**ACTIONS TO TAKE**:
a) Quote the part of the radar detection passage that opens with the words containing "A clustering algorithm and" and closes with "radar and camera.".
b) Based on the radar detection passage, state whether each statement agrees with it, answering yes or no and quoting the words that decide it: (i) The radar used for front-end environment detection is a 24 GHz short-range radar. (ii) The range probability is defined using the particles within a radius of 2 m around the object. (iii) A radial basis function neural network fuses the object information from the radar and the camera.

**SELECTED PASSAGE**:
====================

A clustering algorithm and particle filter were applied to the MMW radar data to achieve noise removing and multi-object tracking. Then the object detected by the coordinate system of radar sensor was converted into an image coordinate. On the other hand, two-stage classifiers were implemented for the foreground segmentation and object recognition for the image data, respectively, then the object information could be obtained. Finally, a radial basis function neural network (RBFNN) was used to fuse the detected object information from the MMW radar and camera.

3. Radar-Based Object Detection

A 24 GHz short-range radar was adopted for front-end environment detection and a multi-object tracking method based on radar was proposed. This method can facilitate tracking multiple object simultaneously and removing noises, which were considered as non-real objects. The flow chart of the proposed radar-based detection subsystem is shown in Figure 2. First, the radar data were divided into different clusters using a clustering algorithm. The particle filter is then used for signal filtering and target tracking. Two kinds of probability scores will be evaluated in the particle filter process. The convergence of the particle swarm can reflect the quality of the tracking. For the stable tracking objects, the particles around the object have a higher weighting in the importance sampling step. Furthermore, these particles have a higher probability of survival in the resampling step. We define the range probability ($P_r$) as the survival probability of the particles within a radius of 1 m around the object to evaluate the quality of the tracking. On the other hand, the diversity of the particle swarm can cover of all the states of the object. We defined the available probability ($P_a$) as the survival probability of the particles after the resampling step. During the tracking process, in line with the value of $P_a$, the system adjusts the particle percentage of resampling to ensure the diversity of the particle swarm. In addition, the confidence index of the target object was derived from the range probability and probability of survival. This confidence index determines the credibility of the actual object. The relative velocity and distance between the vehicle and front object were provided by this subsystem.

====================

**DATA**:
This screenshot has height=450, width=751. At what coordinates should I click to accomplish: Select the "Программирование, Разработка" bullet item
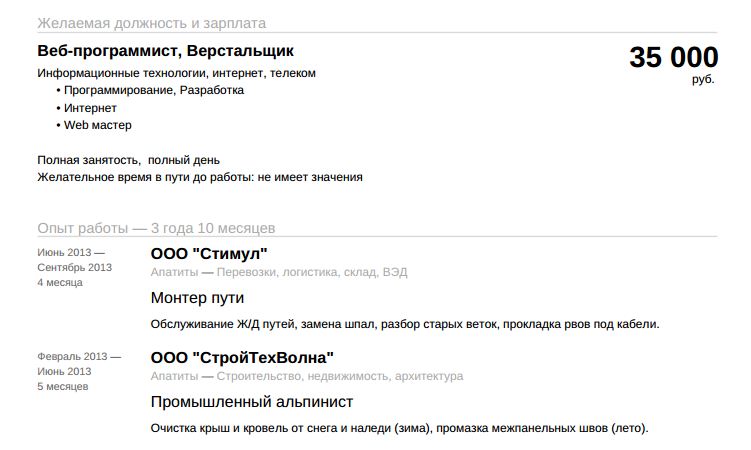pyautogui.click(x=154, y=90)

====================

**RESPONSES TO THE EXERCISE**:
a)
A clustering algorithm and particle filter were applied to the MMW radar data to achieve noise removing and multi-object tracking. Then the object detected by the coordinate system of radar sensor was converted into an image coordinate. On the other hand, two-stage classifiers were implemented for the foreground segmentation and object recognition for the image data, respectively, then the object information could be obtained. Finally, a radial basis function neural network (RBFNN) was used to fuse the detected object information from the MMW radar and camera.

b)
(i) Yes: "A 24 GHz short-range radar was adopted for front-end environment detection"
(ii) No: "the survival probability of the particles within a radius of 1 m around the object"
(iii) Yes: "a radial basis function neural network (RBFNN) was used to fuse the detected object information from the MMW radar and camera"